Project_16: Jeopardy!

This project uses a portion of the Jeopardy! dataset to look for patterns to help win the game. I use regular expressions to clean text strings, write functions to determine whether the answer can be deduced from the question, and determine whether new questions are recycled old questions. Finally, I used chi-squared tests to determine if any of the terms had a statistically significant difference between high and low value questions.

This project uses a data set on cars where I investigate using k-nearest neighbors to predict the market price of a car. I use KNeighborsRegressor, mean_squared_error, cross_val_score, and KFold in the analysis. I also create visualizations of the RMSEs calculated, determine the best features to use in the model, and tune the value of k in k-nearest neighbors.

This project looks at housing data for Ames, Iowa to perform several data preparation tasks and different linear regression techniques. I create a pipeline of functions to transform the features, select specific features for the model, and train and test the model. During the creation of these functions, I investigate the data more closely, deal with missing values, look at correlations, and create a heat map. I also use holdout validation, simple cross validation, and k-fold cross validation.

This project evaluates historical S&P 500 stock price data. I create a script to predict closing prices, in which I create several features for the models to use, train a linear regression model, and evaluate the model based on root mean squared error.

This project uses data on bike rentals in Washington, DC. I use several different models to predict the count of bike rentals in a given hour. I review the data and create visualizations, including a histogram of the count of bike rentals and heatmap of correlations. I begin with linear regression. Next, I use decision trees to improve signficantly over linear regression, and I tweak the model to make it perform even better. Then, I use a random forest to improve even more over the best decision tree model, and tune the parameters of that model to make it perform even better.

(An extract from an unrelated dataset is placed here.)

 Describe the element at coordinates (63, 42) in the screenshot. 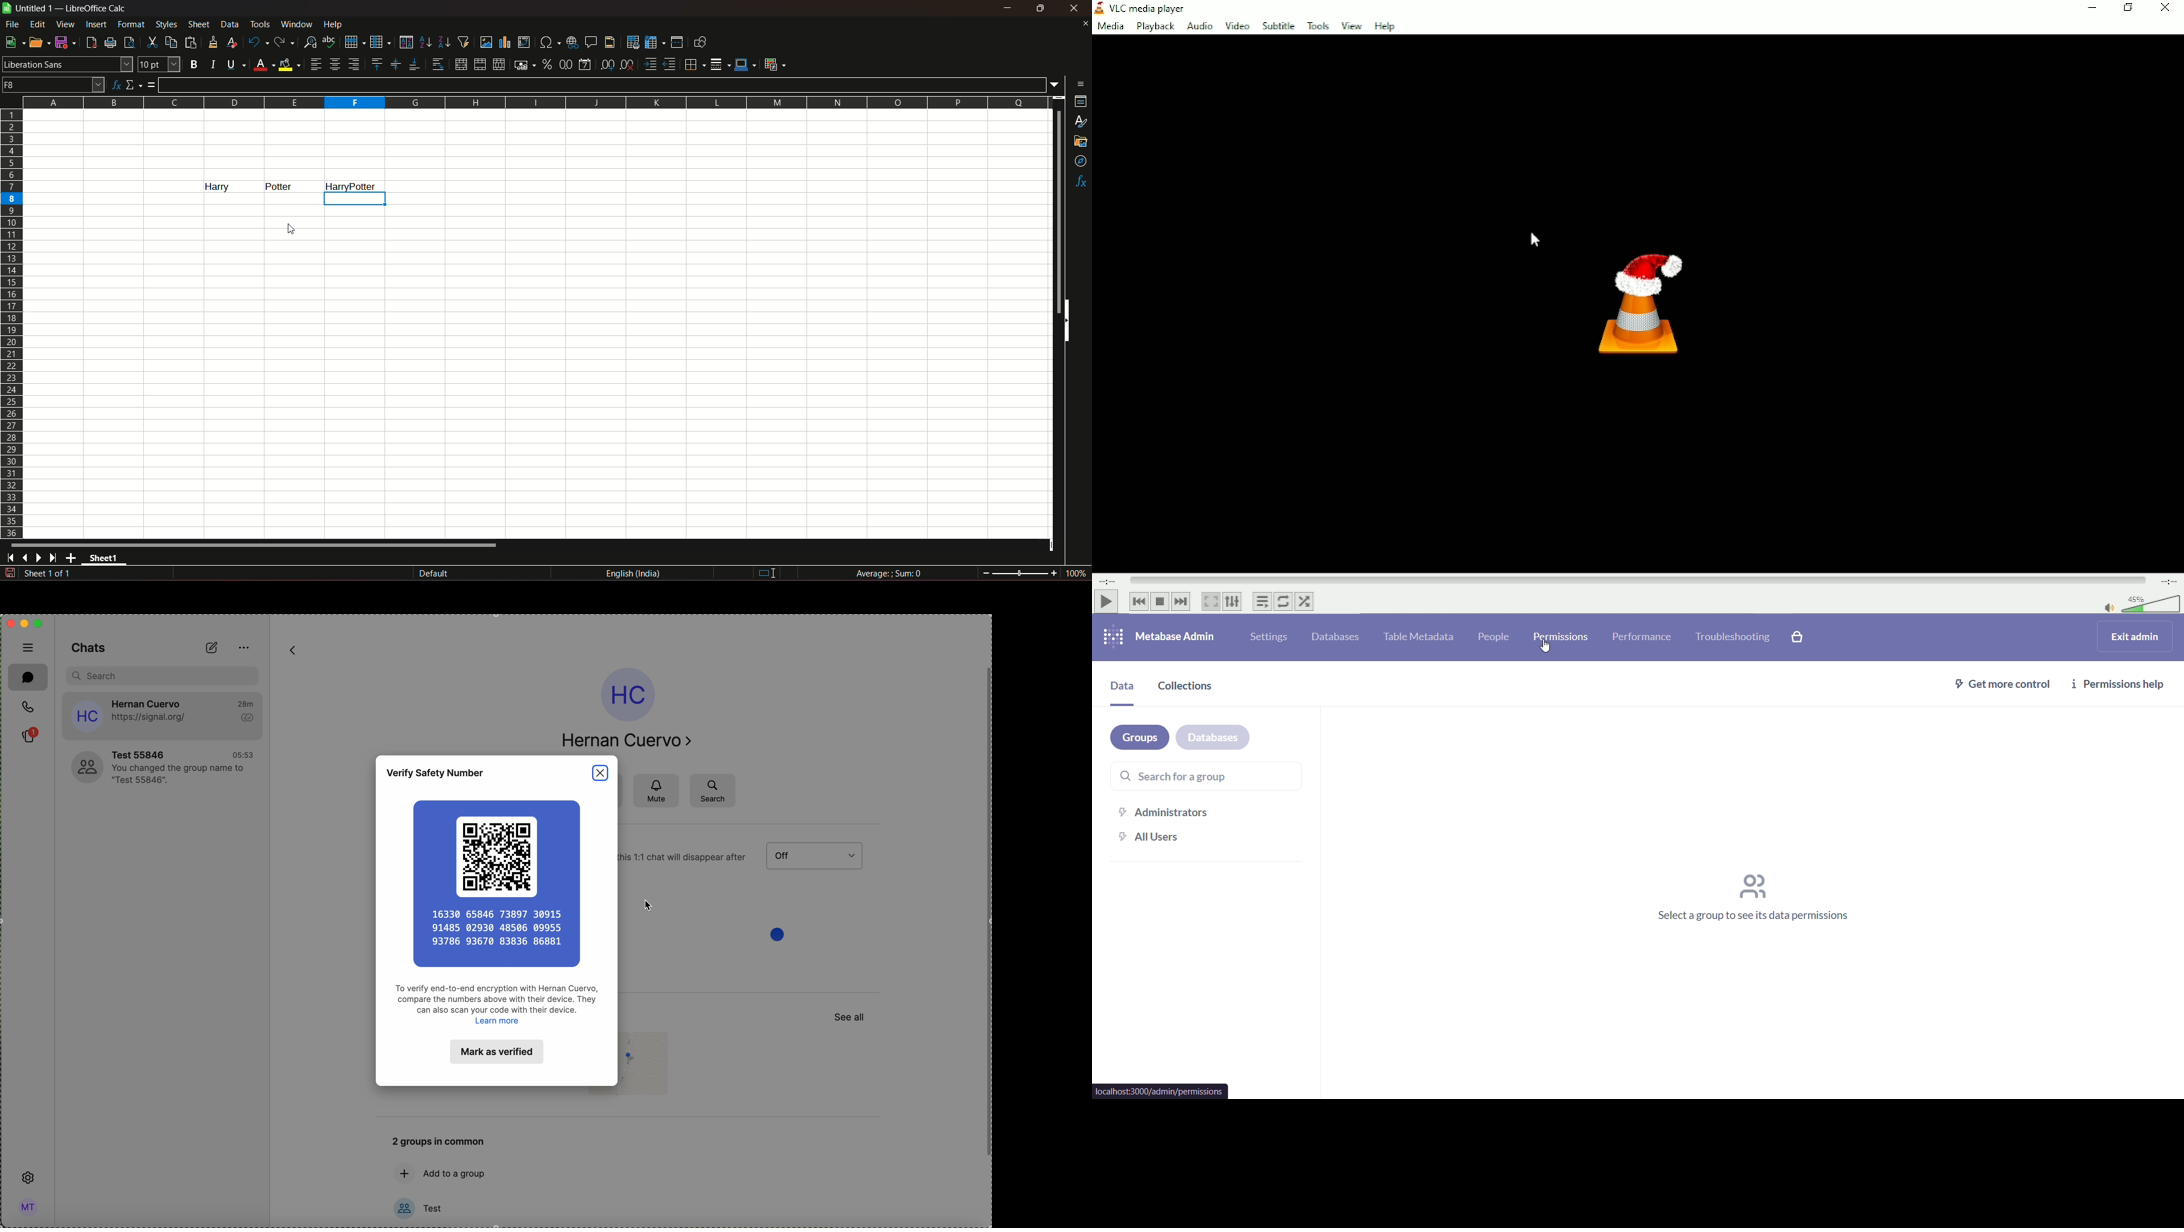

I see `save` at that location.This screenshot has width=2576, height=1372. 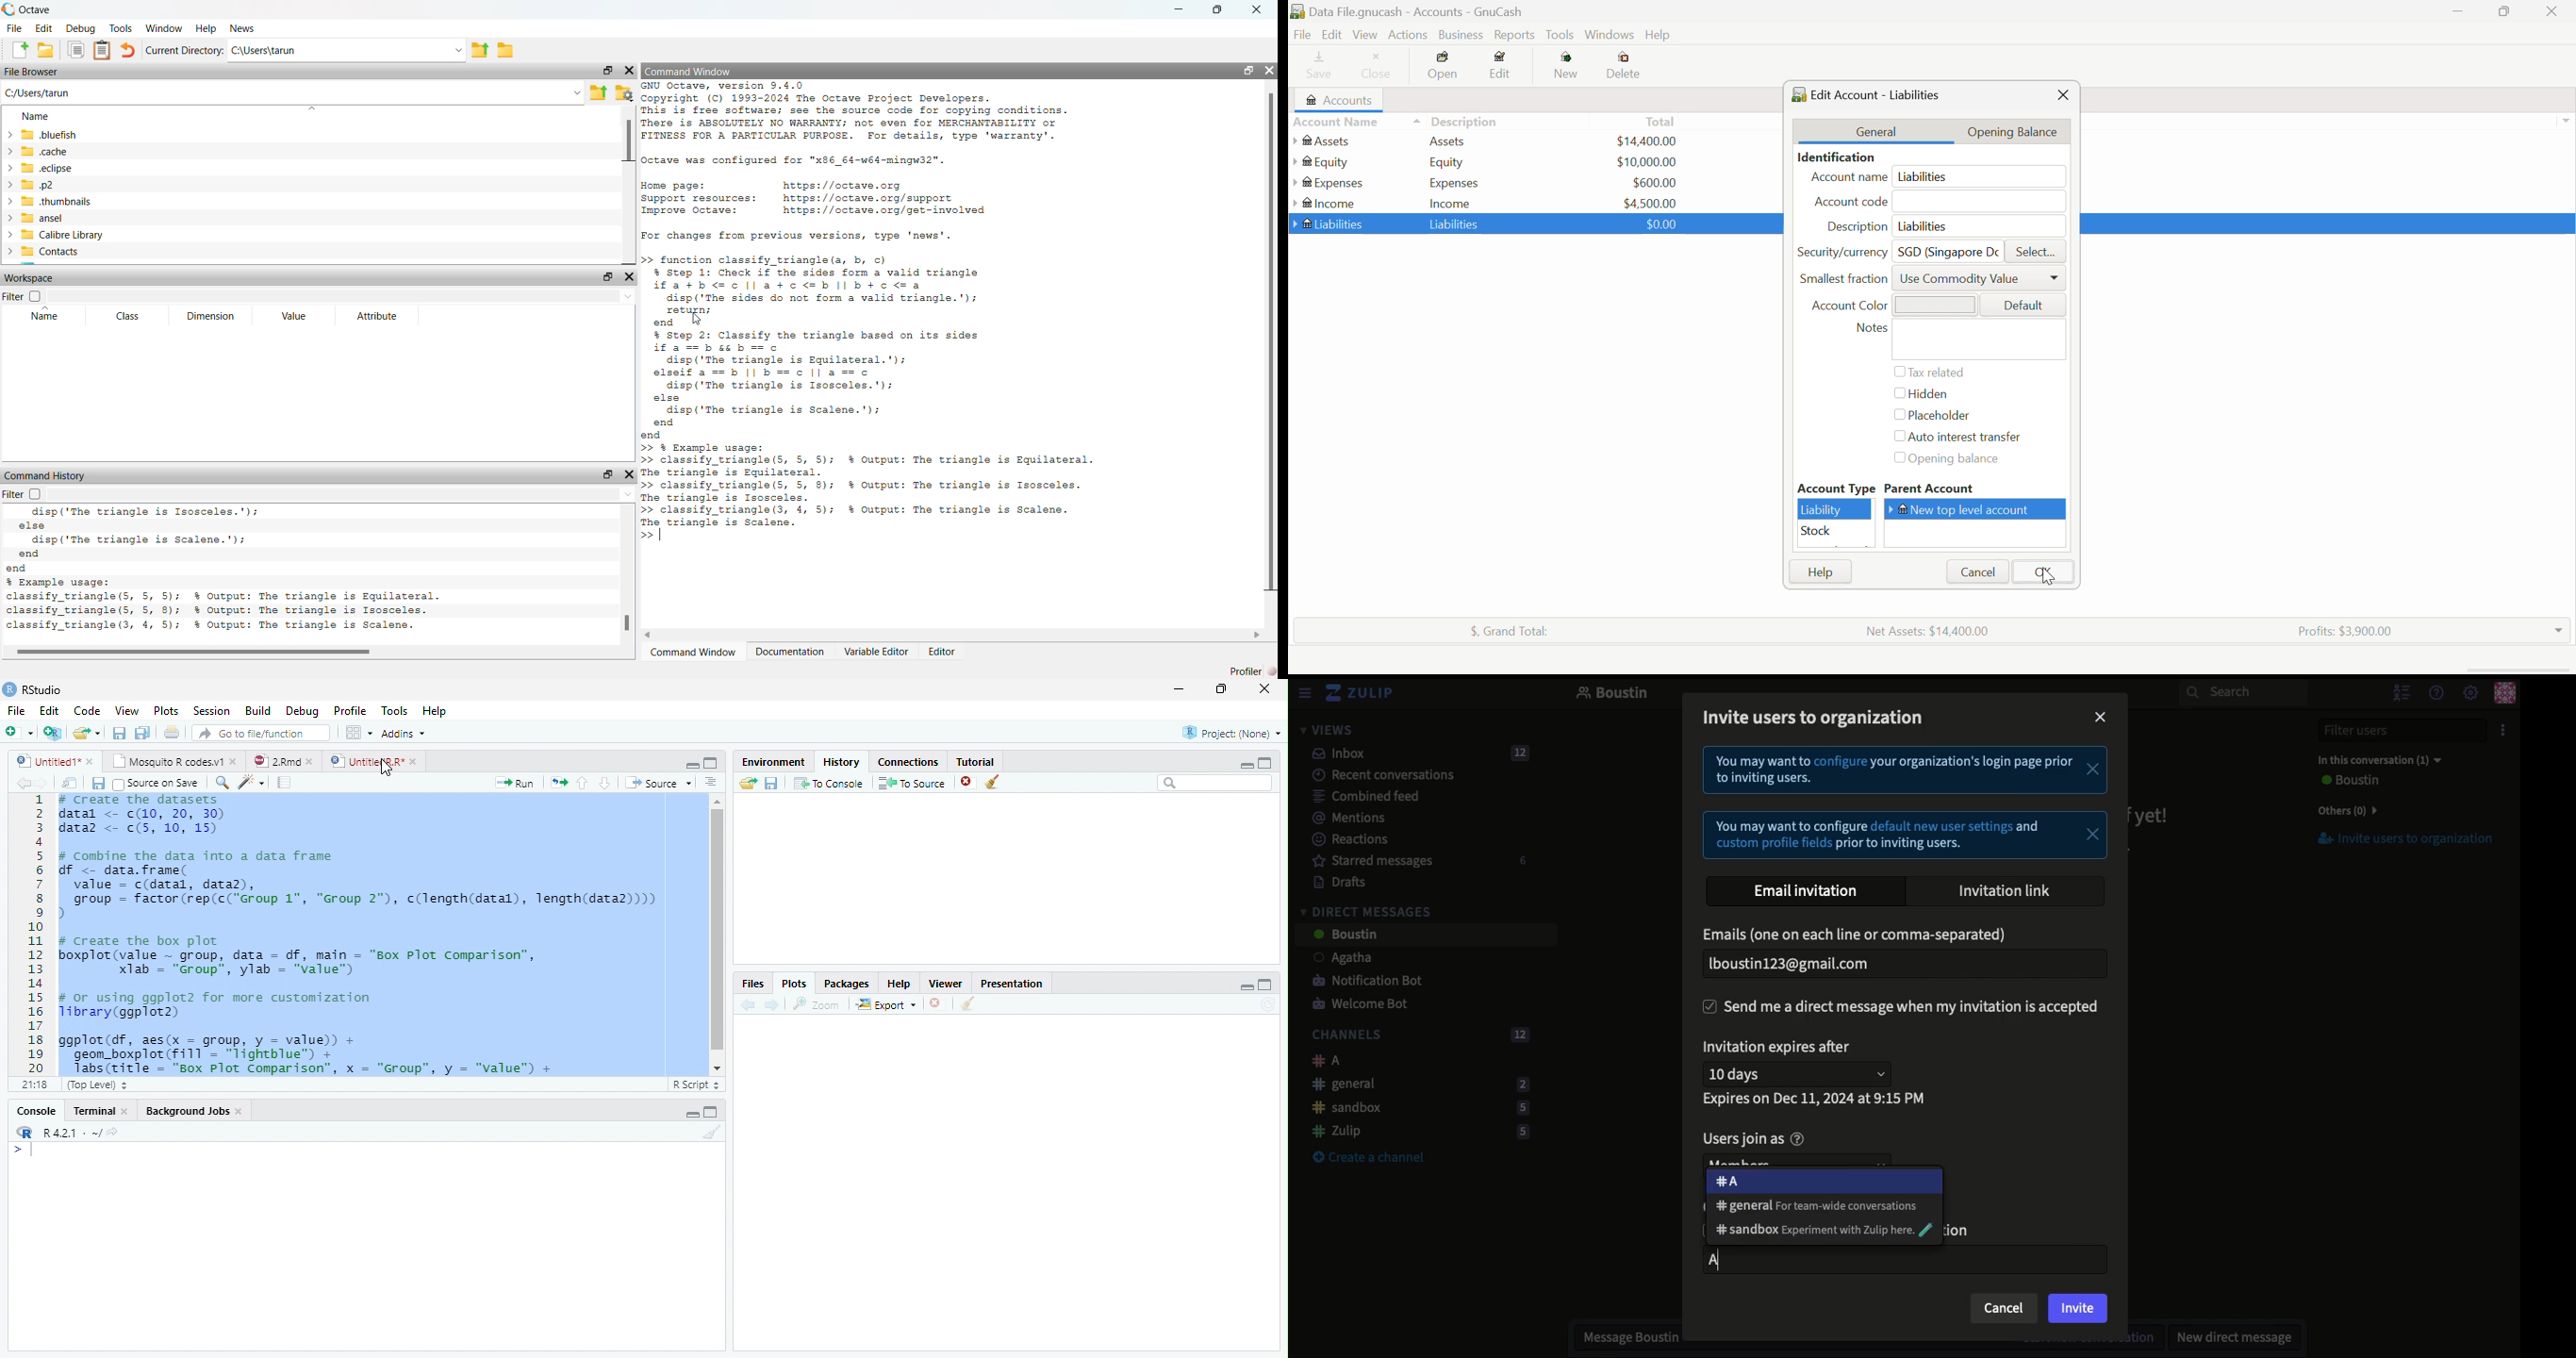 What do you see at coordinates (976, 762) in the screenshot?
I see `Tutorial` at bounding box center [976, 762].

This project uses the sklearn load_digits dataset to build models to classify handwritten digits. I review the data provided, create visualizations of the images, and train a k-nearest neighbors model to start. I then build several variations of neural network models to evaluate how the models perform as the number of layers increase and the number of neurons per layer increase.

This project uses data on airplane accidents. I write a script to use this data to work with different data structures - lists and dictionaries - and to evaluate the time complexity of the code. The script also uses try/except to handle missing or invalid values.

This project uses the Titanic dataset from Kaggle to practice creating a workflow. I build a pipeline of functions to perform data exploration, feature selection, model selection and tuning, and finally submit a predictions file to Kaggle. My score for this submission on Kaggle was 0.77990.